WORK ITEM —
The answer must consist of every line below that contains the word "More".

TASK INPUTS —
+++

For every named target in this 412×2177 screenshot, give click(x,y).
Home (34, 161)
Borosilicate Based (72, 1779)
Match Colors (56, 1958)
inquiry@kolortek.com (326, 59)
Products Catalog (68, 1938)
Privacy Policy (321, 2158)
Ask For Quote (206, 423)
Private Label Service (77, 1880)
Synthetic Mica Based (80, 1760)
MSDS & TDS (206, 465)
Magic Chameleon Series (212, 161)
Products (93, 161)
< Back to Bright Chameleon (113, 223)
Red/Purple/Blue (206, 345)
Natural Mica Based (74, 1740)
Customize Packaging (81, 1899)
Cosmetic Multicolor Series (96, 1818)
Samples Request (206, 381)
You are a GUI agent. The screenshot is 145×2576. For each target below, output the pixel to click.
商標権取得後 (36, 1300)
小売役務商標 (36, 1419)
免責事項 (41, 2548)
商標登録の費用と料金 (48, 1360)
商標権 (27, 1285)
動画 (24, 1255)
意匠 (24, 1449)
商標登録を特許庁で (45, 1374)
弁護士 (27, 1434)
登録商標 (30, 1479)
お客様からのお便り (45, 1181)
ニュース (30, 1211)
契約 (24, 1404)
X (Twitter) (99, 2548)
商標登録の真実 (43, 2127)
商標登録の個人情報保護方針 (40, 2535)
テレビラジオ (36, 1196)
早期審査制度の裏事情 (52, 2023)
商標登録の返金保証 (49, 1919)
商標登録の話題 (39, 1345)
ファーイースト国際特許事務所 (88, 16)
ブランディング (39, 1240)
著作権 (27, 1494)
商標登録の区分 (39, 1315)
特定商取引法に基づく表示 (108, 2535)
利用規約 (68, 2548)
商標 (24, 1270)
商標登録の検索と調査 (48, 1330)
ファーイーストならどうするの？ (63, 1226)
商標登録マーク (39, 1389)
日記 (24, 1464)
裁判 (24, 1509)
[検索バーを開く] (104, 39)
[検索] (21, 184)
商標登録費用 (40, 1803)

+++

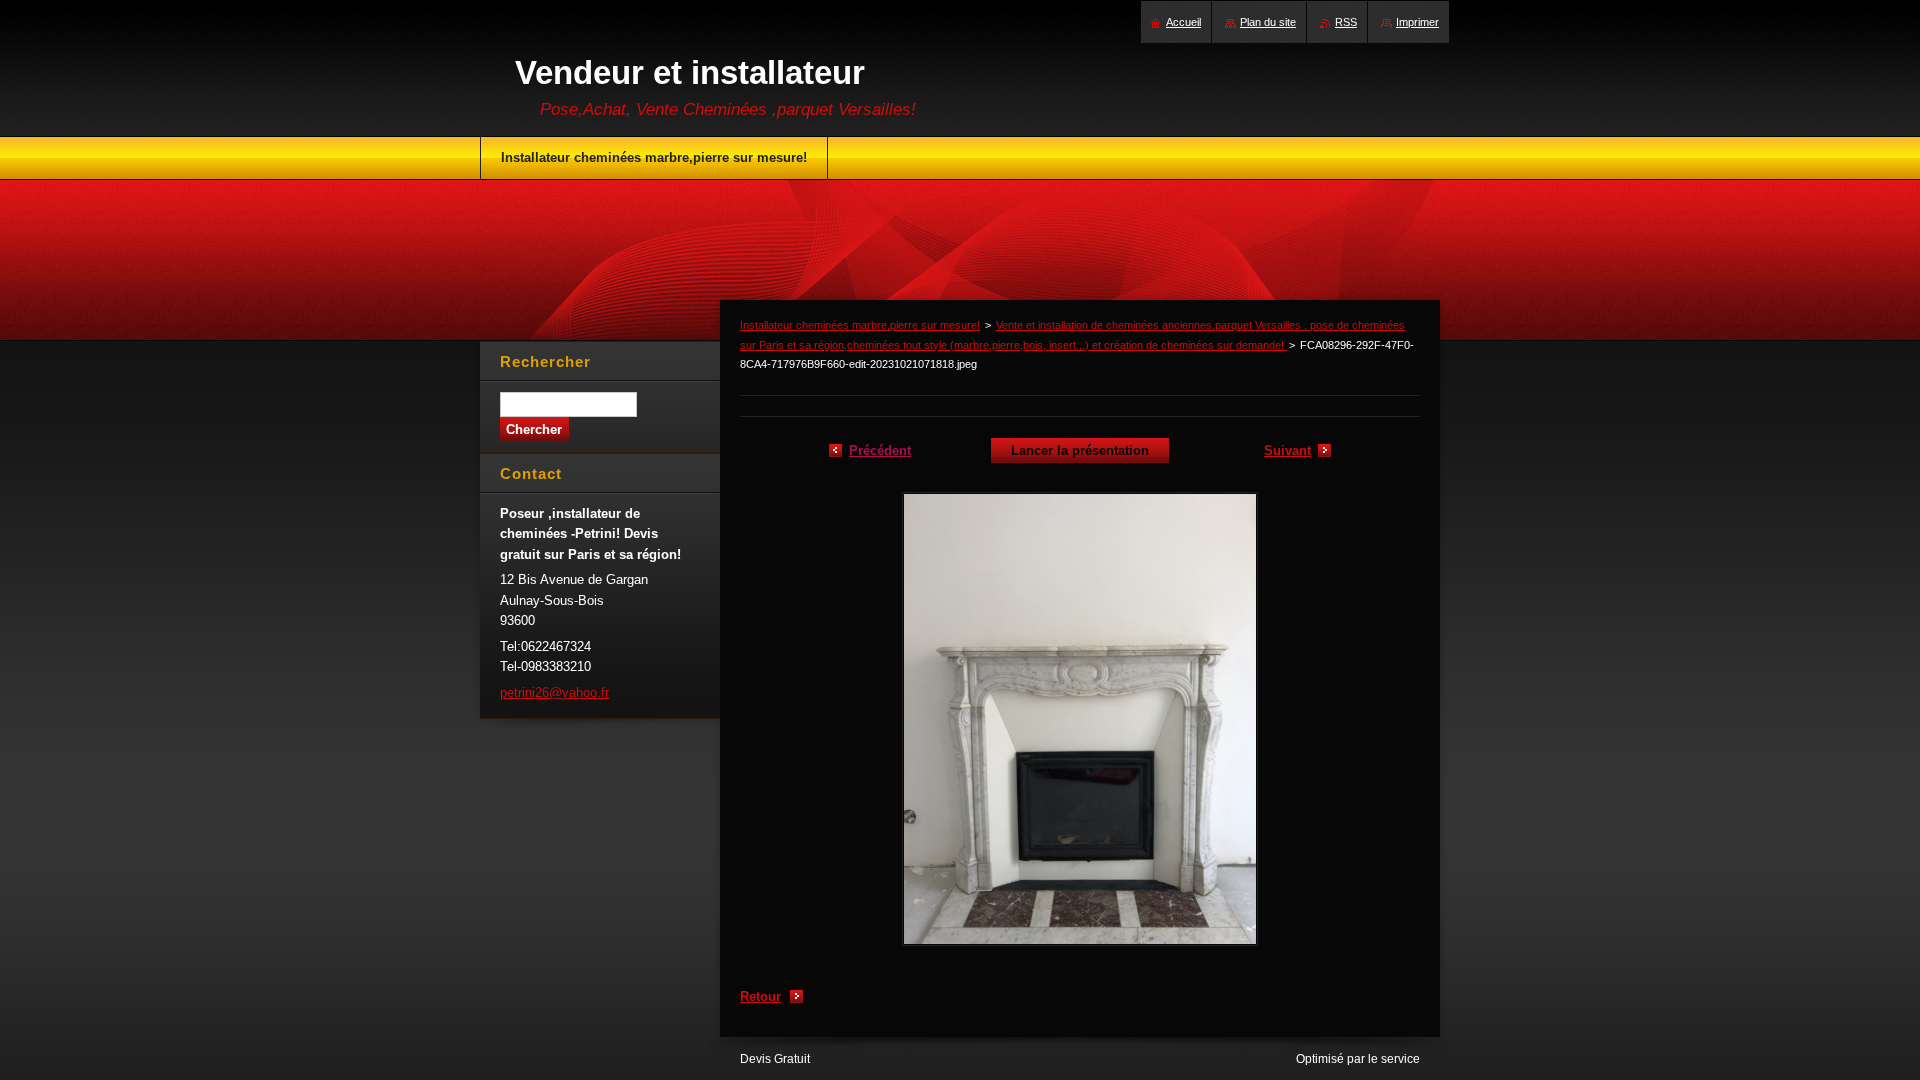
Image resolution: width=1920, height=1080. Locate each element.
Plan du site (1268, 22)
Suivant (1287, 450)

+++

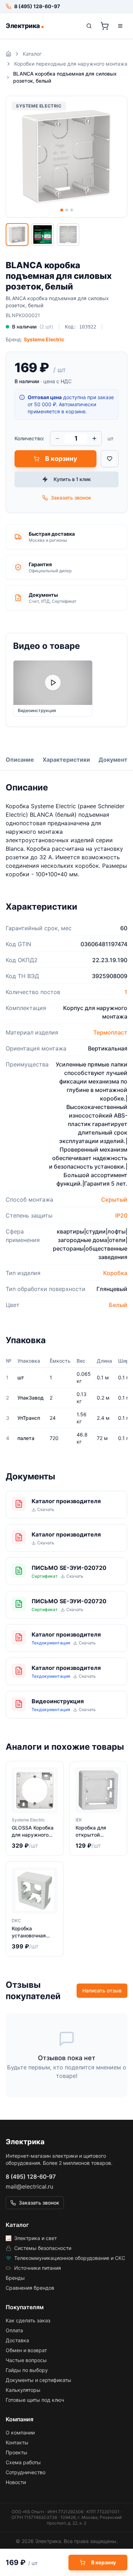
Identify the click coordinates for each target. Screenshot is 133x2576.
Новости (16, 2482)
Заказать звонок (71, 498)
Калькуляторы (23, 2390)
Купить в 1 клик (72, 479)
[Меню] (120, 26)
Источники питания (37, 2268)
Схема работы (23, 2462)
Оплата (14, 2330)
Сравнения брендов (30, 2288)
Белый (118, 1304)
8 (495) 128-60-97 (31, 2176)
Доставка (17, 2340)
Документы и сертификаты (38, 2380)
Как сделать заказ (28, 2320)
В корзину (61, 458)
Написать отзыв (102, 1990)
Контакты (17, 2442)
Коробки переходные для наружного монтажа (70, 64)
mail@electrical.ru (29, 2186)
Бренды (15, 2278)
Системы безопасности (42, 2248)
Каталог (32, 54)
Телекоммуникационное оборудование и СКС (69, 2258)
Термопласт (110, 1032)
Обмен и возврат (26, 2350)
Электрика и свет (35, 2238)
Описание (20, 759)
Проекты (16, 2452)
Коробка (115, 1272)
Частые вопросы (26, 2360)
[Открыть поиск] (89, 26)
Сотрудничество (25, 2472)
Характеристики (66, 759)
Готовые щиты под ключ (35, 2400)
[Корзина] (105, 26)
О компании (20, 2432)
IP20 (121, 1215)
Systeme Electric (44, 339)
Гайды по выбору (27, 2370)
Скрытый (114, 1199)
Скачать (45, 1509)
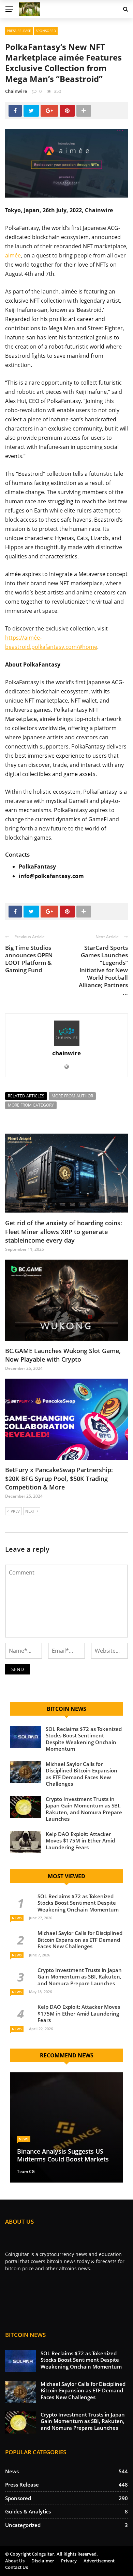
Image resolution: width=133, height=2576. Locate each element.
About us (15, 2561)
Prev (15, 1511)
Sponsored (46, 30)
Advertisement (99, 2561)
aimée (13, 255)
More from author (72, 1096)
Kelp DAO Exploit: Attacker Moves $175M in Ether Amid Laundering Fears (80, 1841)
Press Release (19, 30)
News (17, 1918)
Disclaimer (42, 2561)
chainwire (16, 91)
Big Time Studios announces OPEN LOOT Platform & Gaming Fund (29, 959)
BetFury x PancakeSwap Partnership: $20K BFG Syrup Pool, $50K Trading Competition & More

+++

RESULT FOR THIS EXERCISE —
More from author (72, 1096)
BetFury x PancakeSwap Partnership: $20K BFG Syrup Pool, $50K Trading Competition & More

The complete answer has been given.